| Task |
Can you express the lines below as a JSON array of strings, with one string per line and blank lines omitted?

| Data listing |
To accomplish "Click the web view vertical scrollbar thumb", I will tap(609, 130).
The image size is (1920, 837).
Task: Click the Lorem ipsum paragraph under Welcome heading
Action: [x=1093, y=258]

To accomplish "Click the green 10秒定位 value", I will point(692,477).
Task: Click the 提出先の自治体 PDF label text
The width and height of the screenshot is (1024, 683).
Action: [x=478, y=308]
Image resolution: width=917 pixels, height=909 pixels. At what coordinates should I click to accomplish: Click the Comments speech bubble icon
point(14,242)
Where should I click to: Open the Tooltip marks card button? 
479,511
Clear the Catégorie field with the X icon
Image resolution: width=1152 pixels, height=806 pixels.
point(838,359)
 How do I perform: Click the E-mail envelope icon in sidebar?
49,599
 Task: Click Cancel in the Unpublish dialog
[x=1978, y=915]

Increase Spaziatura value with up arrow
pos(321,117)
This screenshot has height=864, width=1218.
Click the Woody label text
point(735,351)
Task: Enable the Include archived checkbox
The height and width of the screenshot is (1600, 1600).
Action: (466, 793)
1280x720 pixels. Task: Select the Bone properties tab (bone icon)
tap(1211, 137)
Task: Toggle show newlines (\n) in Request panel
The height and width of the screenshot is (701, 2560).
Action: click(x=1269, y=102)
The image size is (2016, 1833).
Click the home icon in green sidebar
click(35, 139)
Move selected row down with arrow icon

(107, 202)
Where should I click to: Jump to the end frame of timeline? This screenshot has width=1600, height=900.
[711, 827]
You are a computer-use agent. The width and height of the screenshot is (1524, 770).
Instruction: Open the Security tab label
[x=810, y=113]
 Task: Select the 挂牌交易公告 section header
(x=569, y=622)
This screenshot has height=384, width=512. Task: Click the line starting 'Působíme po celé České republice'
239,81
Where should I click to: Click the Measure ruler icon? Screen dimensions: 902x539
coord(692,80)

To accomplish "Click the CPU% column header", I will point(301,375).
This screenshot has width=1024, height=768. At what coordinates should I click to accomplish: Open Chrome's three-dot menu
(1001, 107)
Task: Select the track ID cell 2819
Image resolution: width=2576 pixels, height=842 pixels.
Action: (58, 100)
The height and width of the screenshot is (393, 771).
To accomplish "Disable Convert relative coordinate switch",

| Task solution |
[
  "To accomplish \"Click the web view vertical scrollbar thumb\", I will tap(609, 130).",
  "The image size is (1920, 837).",
  "Task: Click the Lorem ipsum paragraph under Welcome heading",
  "Action: [x=1093, y=258]",
  "To accomplish \"Click the green 10秒定位 value\", I will point(692,477).",
  "Task: Click the 提出先の自治体 PDF label text",
  "The width and height of the screenshot is (1024, 683).",
  "Action: [x=478, y=308]",
  "Image resolution: width=917 pixels, height=909 pixels. At what coordinates should I click to accomplish: Click the Comments speech bubble icon",
  "point(14,242)",
  "Where should I click to: Open the Tooltip marks card button? ",
  "479,511",
  "Clear the Catégorie field with the X icon",
  "Image resolution: width=1152 pixels, height=806 pixels.",
  "point(838,359)",
  " How do I perform: Click the E-mail envelope icon in sidebar?",
  "49,599",
  " Task: Click Cancel in the Unpublish dialog",
  "[x=1978, y=915]",
  "Increase Spaziatura value with up arrow",
  "pos(321,117)",
  "This screenshot has height=864, width=1218.",
  "Click the Woody label text",
  "point(735,351)",
  "Task: Enable the Include archived checkbox",
  "The height and width of the screenshot is (1600, 1600).",
  "Action: (466, 793)",
  "1280x720 pixels. Task: Select the Bone properties tab (bone icon)",
  "tap(1211, 137)",
  "Task: Toggle show newlines (\\n) in Request panel",
  "The height and width of the screenshot is (701, 2560).",
  "Action: click(x=1269, y=102)",
  "The image size is (2016, 1833).",
  "Click the home icon in green sidebar",
  "click(35, 139)",
  "Move selected row down with arrow icon",
  "(107, 202)",
  "Where should I click to: Jump to the end frame of timeline? This screenshot has width=1600, height=900.",
  "[711, 827]",
  "You are a computer-use agent. The width and height of the screenshot is (1524, 770).",
  "Instruction: Open the Security tab label",
  "[x=810, y=113]",
  " Task: Select the 挂牌交易公告 section header",
  "(x=569, y=622)",
  "This screenshot has height=384, width=512. Task: Click the line starting 'Působíme po celé České republice'",
  "239,81",
  "Where should I click to: Click the Measure ruler icon? Screen dimensions: 902x539",
  "coord(692,80)",
  "To accomplish \"Click the CPU% column header\", I will point(301,375).",
  "This screenshot has width=1024, height=768. At what coordinates should I click to accomplish: Open Chrome's three-dot menu",
  "(1001, 107)",
  "Task: Select the track ID cell 2819",
  "Image resolution: width=2576 pixels, height=842 pixels.",
  "Action: (58, 100)",
  "The height and width of the screenshot is (393, 771).",
  "To accomplish \"Disable Convert relative coordinate switch\","
]